Nos loucos o sanatório é uma benção. Deus é um hospício de estar. Sofre-se, perde-se, treme-se. Teme. O que se há de fazer? As palavras atingem mais que as balas, a gente sabe. Três acordes de blues ferem mais que um brigadiano à paisana com o cassetete enterrado no rabo, até o cabo. O pastor enche a sunga de grana e pratica lavagem de dinheiro. Os fiéis praticam oferenda, esta que viaja de helicóptero e vá-alguém-me-dizer aonde o dinheiro do dízimo foi parar. Quero saber. Enquanto isso, Macedos, Silas e Soares enchem a cara de uísque importado e cheiram a cocaína mais pura com qual você nunca sonhou, meu caro amigo me perdoe por favor. Freud sempre cheio de explicações. Meus amigos assistiram ao filme V de Vingança e estão brincando de revolução. Deus, por aqui, não passou. Meus amigos agora estão discutindo, eles querem implantar um novo modelo de totalitarismo, mas com um traço progressista e libertário.

Onde está a novidade?

A juventude é impressionável.

A loucura não possui endereço, gênero, raça e nem classe social. Mas a fome, a fome é outra coisa.

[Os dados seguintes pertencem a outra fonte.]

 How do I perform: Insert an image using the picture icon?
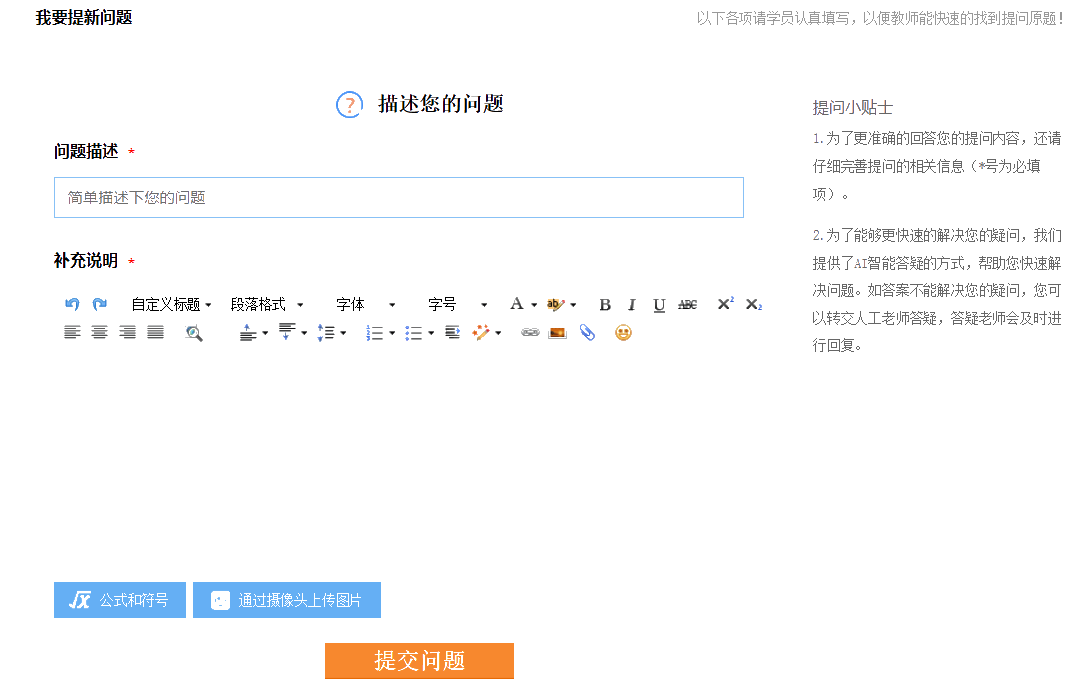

Feito latas em sardinha, os coletivos se espremem dentro dos homens lotados. Um silêncio estridente corta o vidro em mil caquinhos de sino. Vil é a cidade do prefeito. Vil é o preço dos ternos corrompidos. Vil é o pescoço que enforca na gravata um senado, um congresso, um césar e um augusto. Nas igrejas, índios sangram catequeses. Os agrotóxicos não dão conta. A escória sente fome. Os vermes fazem festa. E os poetas fazem versos.